--- MATERIAL ---

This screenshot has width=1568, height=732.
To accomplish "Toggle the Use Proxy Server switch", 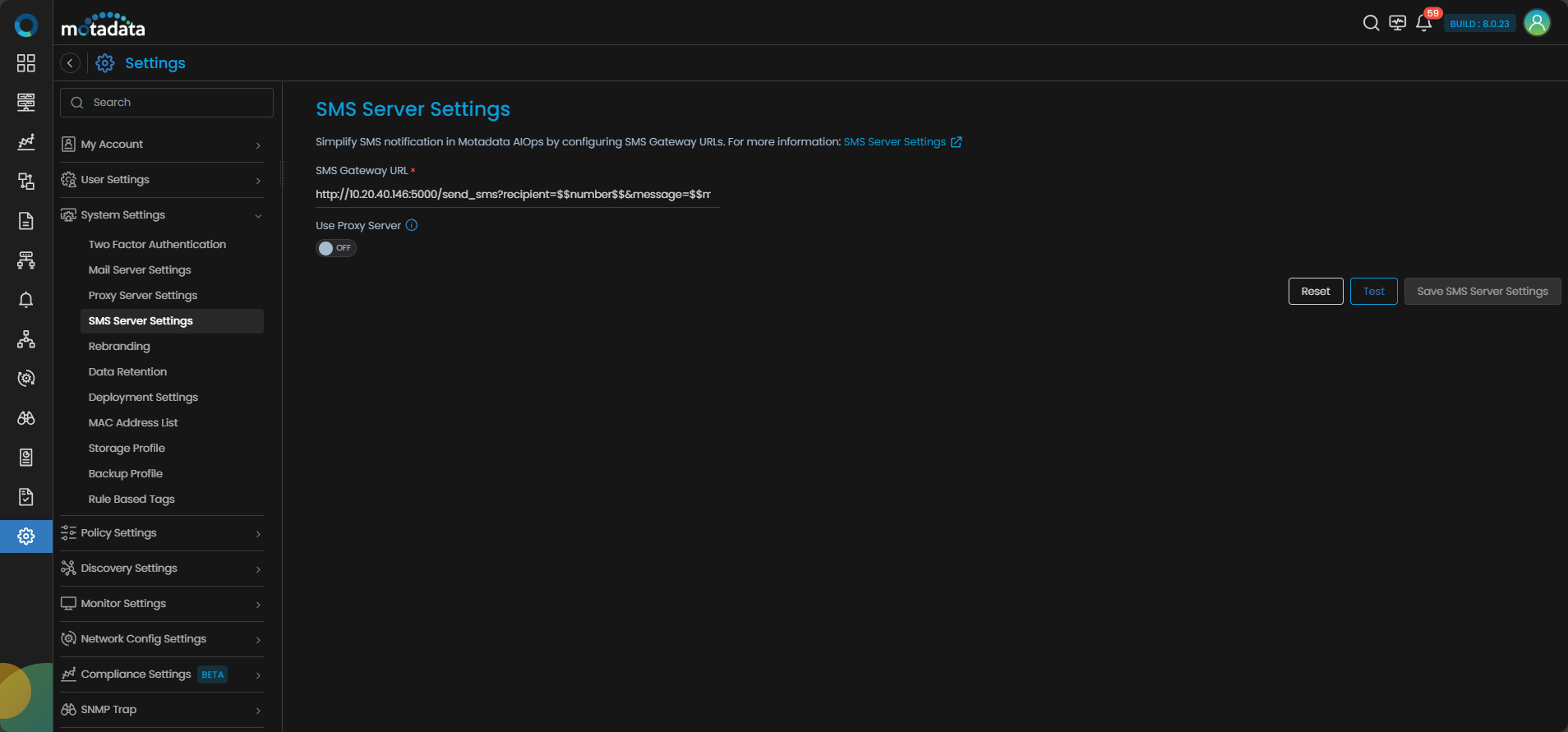I will [x=335, y=248].
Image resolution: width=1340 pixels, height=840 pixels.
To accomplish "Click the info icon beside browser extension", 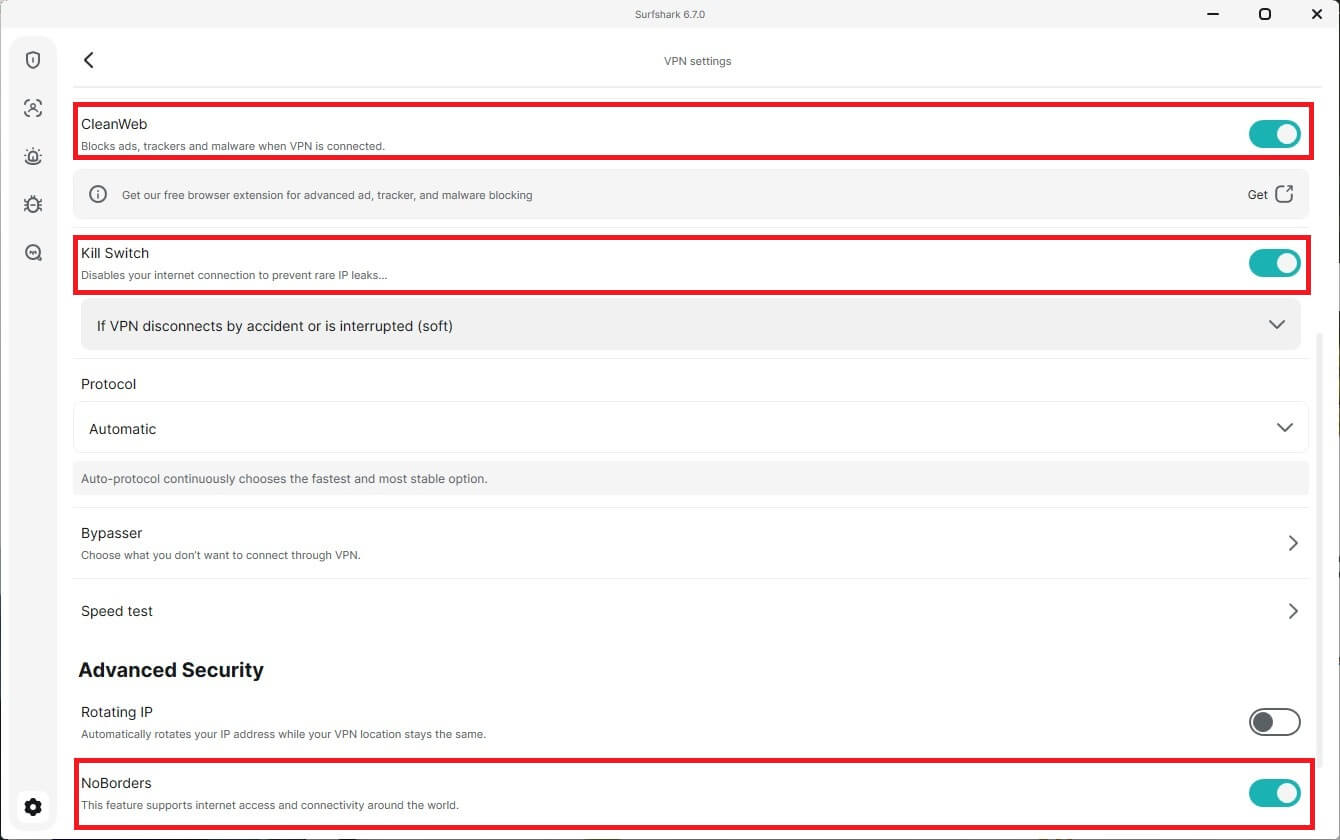I will pyautogui.click(x=98, y=195).
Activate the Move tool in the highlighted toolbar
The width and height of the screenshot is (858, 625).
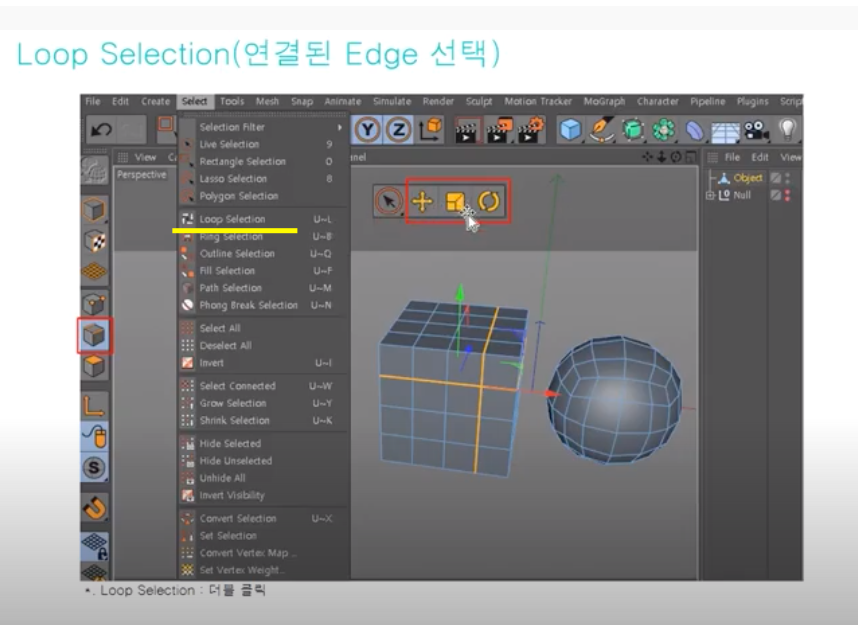[x=422, y=199]
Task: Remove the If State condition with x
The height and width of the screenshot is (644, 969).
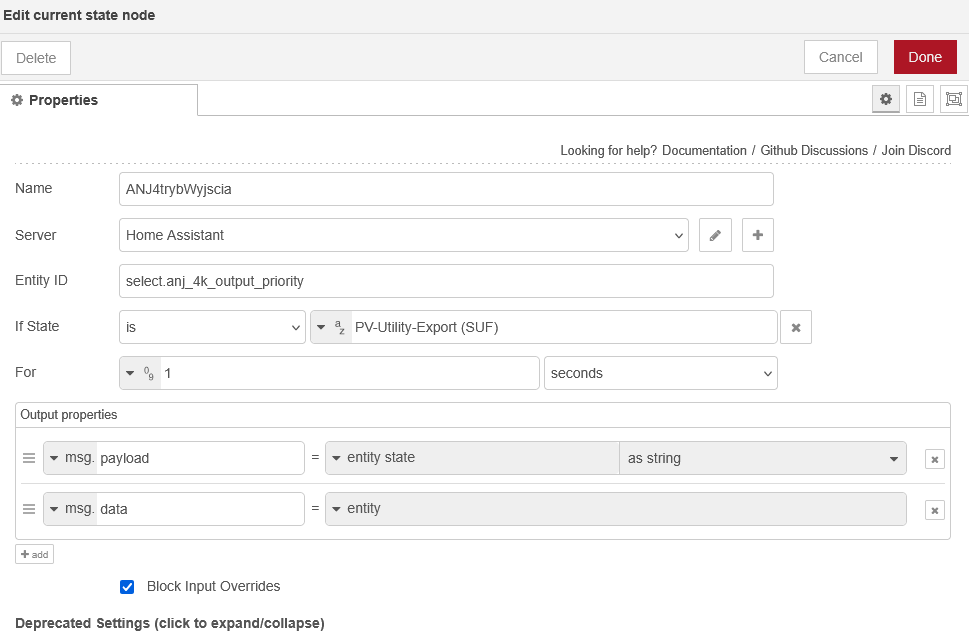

---

▸ **WHAT TO WORK ON**: Put the lines, from the line with "Activate the Move" through the last line, into a JSON list of strings with one string per line and no blank lines. Leave the pictures out.

▸ **TASK RESPONSE**:
[
  "Activate the Move tool in the highlighted toolbar",
  "The width and height of the screenshot is (858, 625).",
  "[x=422, y=199]",
  "Task: Remove the If State condition with x",
  "The height and width of the screenshot is (644, 969)."
]